Pop, soft drinks, and soda—names associated with sugary, sweetened beverages that do more harm than good. It’s long been suggested by various scientific studies that these fizzy drinks are associated with diabetes and obesity, but a new study conducted by Cindy Leung et al. in December 2014 at the University of California tells us that there’s another consequence of pop: it may hasten cell aging.
Cell aging happens when telomeres—caps that cover the end of DNA strands—get shorter. Simply put, a telomere acts like the plastic part of a shoelace, and cell aging is when the telomere starts breaking apart. The scientists found that those who regularly drank sugar-sweetened beverages, like Coca Cola, Pepsi, and Sprite put their body at risk of aging. The scientists looked at data from 1999 to 2002 that surveyed 5,300 healthy adults between the ages of 20 to 65 who had no history of diabetes or cardiovascular disease over three years. The researchers grouped participants by those who drank sugar-sweetened pop, diet drinks, fruit juices, and non-carbonated sugary drinks. In addition to the shortening of telomeres in general, the scientists also found that the amount the telomeres were shortened by was a similar length to that caused by smoking.

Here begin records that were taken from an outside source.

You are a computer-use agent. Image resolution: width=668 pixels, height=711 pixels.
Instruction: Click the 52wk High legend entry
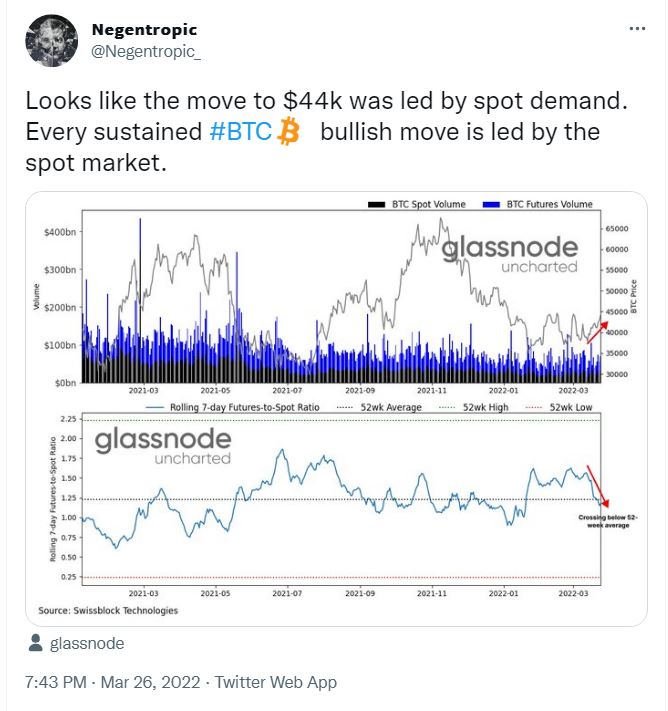[x=474, y=407]
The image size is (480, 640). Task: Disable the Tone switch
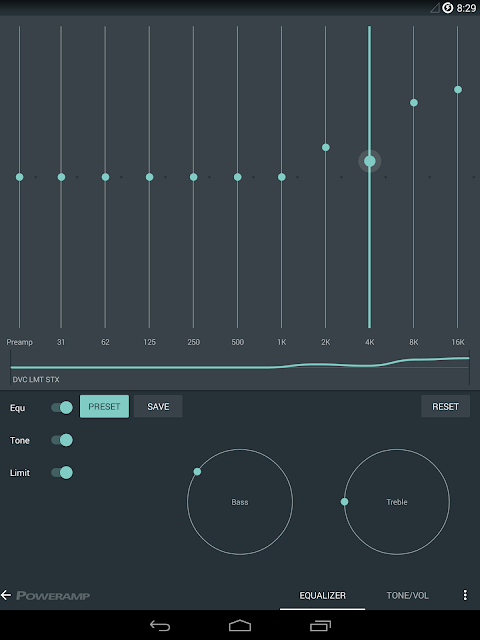[62, 440]
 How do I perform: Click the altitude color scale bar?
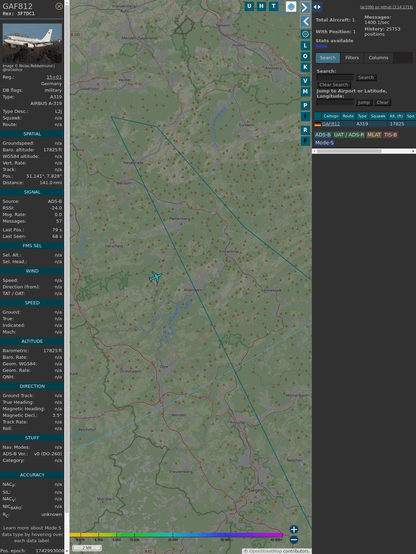pyautogui.click(x=176, y=535)
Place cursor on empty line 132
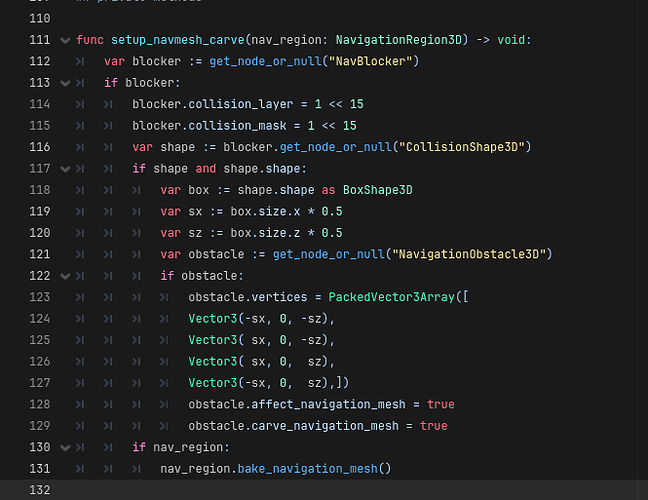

A shortened telomere affects different functions in the cell. One major consequence of shortened telomeres is an increased chance of getting cancer. Telomeres can also affect immunity. A shorter telomere in white blood cells—cells that fight off viruses and bacteria that make us sick—means a shorter lifespan. With a shorter lifespan of our bodies’ illness fighters, we’re prone to getting sicker faster and more often.
On the other hand, the study showed that participants who drank fruit juices had longer telomeres—meaning that telomeres degraded at a much slower rate—than those who drank pop. The researchers also saw that participants who drank diet and noncarbonated sugary drinks saw telomeres degrade at an average rate.
For those that still consume pop on a daily basis, doctors suggest slowly weaning off the cans or bottles to prevent further health complications. Some physicians believe that replacing a can of Sprite with some freshly squeezed fruit juice or smoothies has better health effects and can curb the sugary craving our brains might be telling us to indulge. Perhaps inspiration for (dare I say it) a new year’s resolution?